The concept remains relevant because history may have stopped but time has not. It continues in its unfolding and to deny “the shock of the new” is to deny that things get boring, to ignore the toxic consequences of this ennui, which is the habit of sitting down to dinner every night with the same utensils. It is true enough that, in the present, the new does not pre-empt the old as it once did (there are too many “sustaining” institutions for that), but it does open a door and make a little space for the kids. In a space like this, Pia Fries may dispense with Utopia and The Fall, may provide a hedge against fantasies of “global meaning”, and a dose of bravura knowingness as an antidote to being “in the know”.

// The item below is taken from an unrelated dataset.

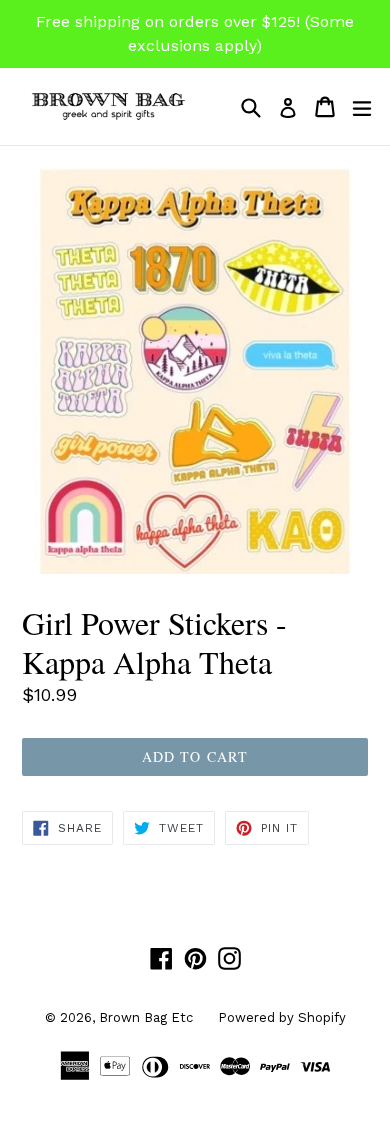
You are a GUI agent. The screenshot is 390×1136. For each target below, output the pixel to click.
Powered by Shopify (282, 1017)
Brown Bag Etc (146, 1017)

Most importantly, Fries’ paintings deliver that quiver of cold, potential emptiness that accompanies the advent of anything new in the realm of art. We confront a work of art. We know some of the words, but we don’t know the language at all, and we haven’t the instrumentalities to understand what we instantly appreciate. Thus, we are assured of having something to look at tomorrow. So, for the moment, I am thinking of Fries’ style as visceral rococo. It is related, in my mind at least, to the great stucco church interiors that populate her neighborhood and are wedded to their pre-modern compositional strategies. It is blended with the improvisational daring of late Picasso and enabled by the craggy, cultural archaeology of kinesthetic post-minimalism. To be honest, I never could have imagined anything like that, and this, I suppose, is the whole idea.
- Robert Hughes, The Shock of the New: Art and the Century of Change. London: British Broadcasting Corporation, 1980.